▸ **Task to carry out**
Whenever a line below mentions the word "agent", that line should be copied.

▸ **Records provided**
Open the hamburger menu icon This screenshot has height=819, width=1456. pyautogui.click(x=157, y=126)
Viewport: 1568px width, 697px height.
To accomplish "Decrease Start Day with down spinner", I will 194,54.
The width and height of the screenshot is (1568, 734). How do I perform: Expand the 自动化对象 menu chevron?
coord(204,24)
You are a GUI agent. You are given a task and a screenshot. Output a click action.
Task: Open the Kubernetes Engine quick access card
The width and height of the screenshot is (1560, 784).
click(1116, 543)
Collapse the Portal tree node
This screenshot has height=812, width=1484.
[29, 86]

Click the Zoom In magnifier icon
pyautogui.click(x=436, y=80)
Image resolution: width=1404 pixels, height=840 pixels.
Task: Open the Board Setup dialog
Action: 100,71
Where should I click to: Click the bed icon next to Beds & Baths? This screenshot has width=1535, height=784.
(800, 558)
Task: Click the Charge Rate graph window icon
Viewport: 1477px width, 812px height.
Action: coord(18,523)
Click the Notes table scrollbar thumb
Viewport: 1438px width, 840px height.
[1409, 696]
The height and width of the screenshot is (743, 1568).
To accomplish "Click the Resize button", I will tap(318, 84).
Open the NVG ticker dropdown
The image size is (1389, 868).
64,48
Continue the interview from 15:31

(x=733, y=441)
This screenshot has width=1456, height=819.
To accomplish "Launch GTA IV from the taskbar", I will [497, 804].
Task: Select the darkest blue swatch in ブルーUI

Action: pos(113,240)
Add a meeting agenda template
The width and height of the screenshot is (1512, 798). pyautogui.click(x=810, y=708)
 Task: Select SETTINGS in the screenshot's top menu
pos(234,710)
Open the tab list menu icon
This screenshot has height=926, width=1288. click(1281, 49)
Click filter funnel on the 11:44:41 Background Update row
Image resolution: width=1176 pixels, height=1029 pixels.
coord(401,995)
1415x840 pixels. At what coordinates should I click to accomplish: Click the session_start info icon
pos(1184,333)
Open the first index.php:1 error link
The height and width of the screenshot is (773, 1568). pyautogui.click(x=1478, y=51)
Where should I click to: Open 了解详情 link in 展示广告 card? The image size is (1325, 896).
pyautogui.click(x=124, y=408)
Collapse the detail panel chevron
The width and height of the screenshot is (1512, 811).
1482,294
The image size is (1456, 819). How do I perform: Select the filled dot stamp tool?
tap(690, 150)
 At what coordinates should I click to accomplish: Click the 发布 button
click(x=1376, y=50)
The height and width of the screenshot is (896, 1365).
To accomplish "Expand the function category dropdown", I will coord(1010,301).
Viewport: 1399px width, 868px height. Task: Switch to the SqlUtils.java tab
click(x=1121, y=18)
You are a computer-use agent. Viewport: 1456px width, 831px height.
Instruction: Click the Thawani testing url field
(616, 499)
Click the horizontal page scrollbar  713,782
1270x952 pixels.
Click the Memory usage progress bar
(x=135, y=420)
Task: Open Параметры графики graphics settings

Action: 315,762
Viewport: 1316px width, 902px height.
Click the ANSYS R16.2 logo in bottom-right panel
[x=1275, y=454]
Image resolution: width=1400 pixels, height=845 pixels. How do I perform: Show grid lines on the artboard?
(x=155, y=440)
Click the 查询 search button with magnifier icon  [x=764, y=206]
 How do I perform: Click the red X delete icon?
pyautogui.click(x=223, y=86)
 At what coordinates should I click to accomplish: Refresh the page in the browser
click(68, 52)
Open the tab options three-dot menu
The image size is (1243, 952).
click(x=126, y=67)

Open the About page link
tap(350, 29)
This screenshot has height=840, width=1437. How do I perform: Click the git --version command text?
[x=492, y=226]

▸ **Expected answer**
You are a GUI agent. You are given a task and a screenshot. Output a click action.
You are a computer-use agent. Viewport: 1456px width, 831px height.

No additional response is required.